Abstract

Adriano Ferraresi (University of Naples “Federico II”, University of Bologna)

Identifying collocations in specialised corpora: a preliminary Investigation combining frequency and semantic information

Abstract

The identification of collocations plays a crucial role in various fields, from discourse analysis to lexicography. However, current approaches to the definition and identification of collocations do not always prove satisfactory. Statistical approaches relying on frequency data tend to produce inaccurate results, i.e. mixing intuitively relevant collocations and less interesting combinations (Evert & Krenn 2001). At the same time, approaches based on fine-grained semantic criteria, be they manual or computational, have proved unsuccessful (Sag et al. 2002; Nesselhauf 2004). In this pilot study, a preliminary investigation will be carried out as to the possibility to implement a method combining these approaches. This will be applied to the task of identifying phraseology in a specific variety of English, namely institutional academic English published on University Websites.

Focusing on adjective-noun pairs extracted from a specialised corpus using statistical methods, this paper will attempt to verify empirically the non-substitutability hypothesis (Manning & Schütze 1999), that states that, in a collocation, there is limited possibility to replace one of the constituents while preserving the idiomaticity of the sequence.

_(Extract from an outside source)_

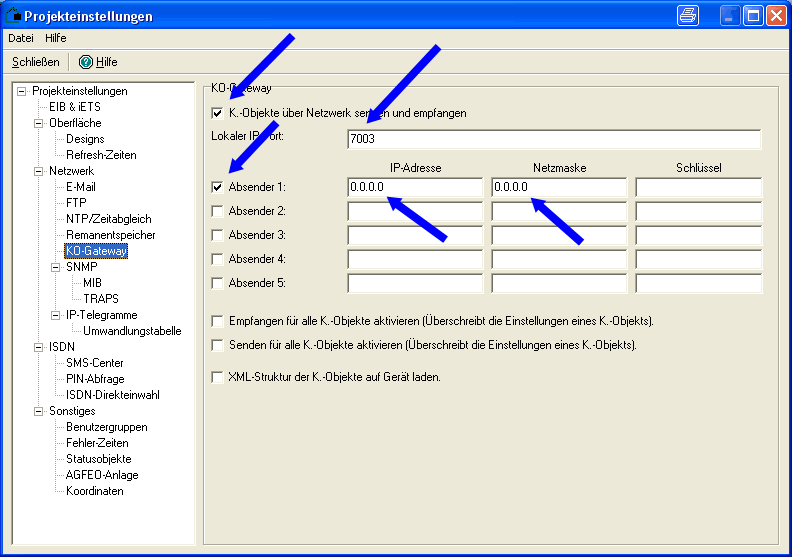Uncheck K.-Objekte über Netzwerk senden checkbox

If this were the case we could be able to infer the (lack of) collocationality of specific sequences based on the number of semantically related words that co-occur with a given node word. Information about lexical substitutability (e.g. synonymy) will be gathered from existing ontologies such as WordNet, and will be applied to the task of classifying the sequences extracted from the corpus.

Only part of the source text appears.